> _SUPPLIED TEXT_:
# # # # # # #

This includes literal ground-work: preparing the ground for your task. You cannot concentrate on yoga when you are in sarpasana or snake pose and all you see is the dust on the floor. Or even worse, if you have a carpet and haven’t cleaned it for a while, you might inhale dust every time you bend. So, maintain a clean floor, vacuum the carpet regularly. Check if your yoga mat is soft enough to support your knees against the hard floor. If you sweat a lot, choose one that doesn’t slip when wet. Clothes for effectively practicing are another important aspect: choose elastic and comfortable clothes.
Lighting: Lighting is very important for practicing yoga. If it is possible, use natural lighting and go for artificial lighting only if natural light is not possible. Research shows a correlation between the release of serotonin and exposure to sunlight. Serotonin is a hormone known to cause a feeling of euphoria. Also, exposure to morning sun helps in the production of vitamin D in the body. Make your schedule according to the availability of sunlight in your room. If you don’t like to practice with open windows, use light colored curtains for windows to allow ample light to pass through and to escape from peeping toms.
Colors: The fact that there is a branch of psychology dedicated to the effect of color on human behavior indicates the importance of choosing the correct color for the walls of your yoga room. Green and blue are known to have a de-stressing and calming effect on humans. In the case of green, growing green plants in the room is beneficial. They supply us with fresh oxygen along with calming us. But care must be taken in flushing the room in the morning as plants will create a buildup of carbon dioxide overnight. In the case of blue, wallpapers or paints will create the right color effect. However, make sure the paint you choose won't leave a lasting smell (see olfactory cues).
Auditory cues refer to the sounds in your yoga space at home. They include music or noise. While choosing a proper soundtrack for your practice, be careful to select one that soothes you and helps you stay calm and maintain composure. Jalatarangini or Chinese bamboo flute are examples of such scores. Avoid rock and pop music which are preferred in intense workout sessions. Listening to the voice of an instructor on a CD guiding your movements also works fine. If you live in a noisy neighborhood or with a loud roommate, choose a place away from them; they only serve to distract you.

# # # # # # #

> _SUPPLIED INFORMATION_:
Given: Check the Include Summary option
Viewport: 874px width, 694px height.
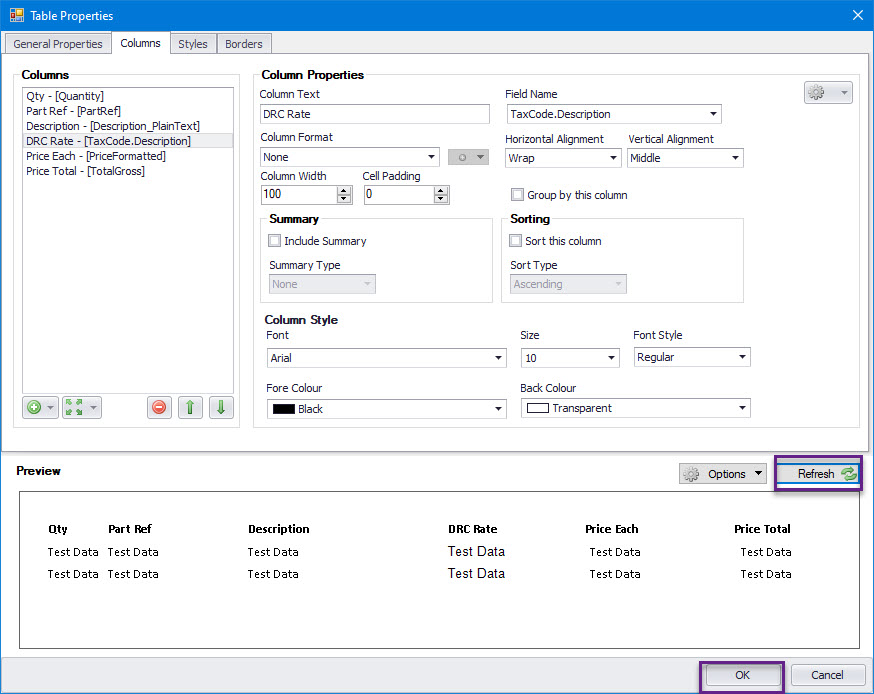Looking at the screenshot, I should (276, 241).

# # # # # # #

> _TASK SET_:
1. Translate this sentence from the home yoga space text into Spanish: "Serotonin is a hormone known to cause a feeling of euphoria."
2. Reproduce the home yoga space text from "Colors: The fact" to "(see olfactory cues).".

> _SOLVED TASKS_:
1. La serotonina es una hormona conocida por provocar una sensación de euforia.

2.
Colors: The fact that there is a branch of psychology dedicated to the effect of color on human behavior indicates the importance of choosing the correct color for the walls of your yoga room. Green and blue are known to have a de-stressing and calming effect on humans. In the case of green, growing green plants in the room is beneficial. They supply us with fresh oxygen along with calming us. But care must be taken in flushing the room in the morning as plants will create a buildup of carbon dioxide overnight. In the case of blue, wallpapers or paints will create the right color effect. However, make sure the paint you choose won't leave a lasting smell (see olfactory cues).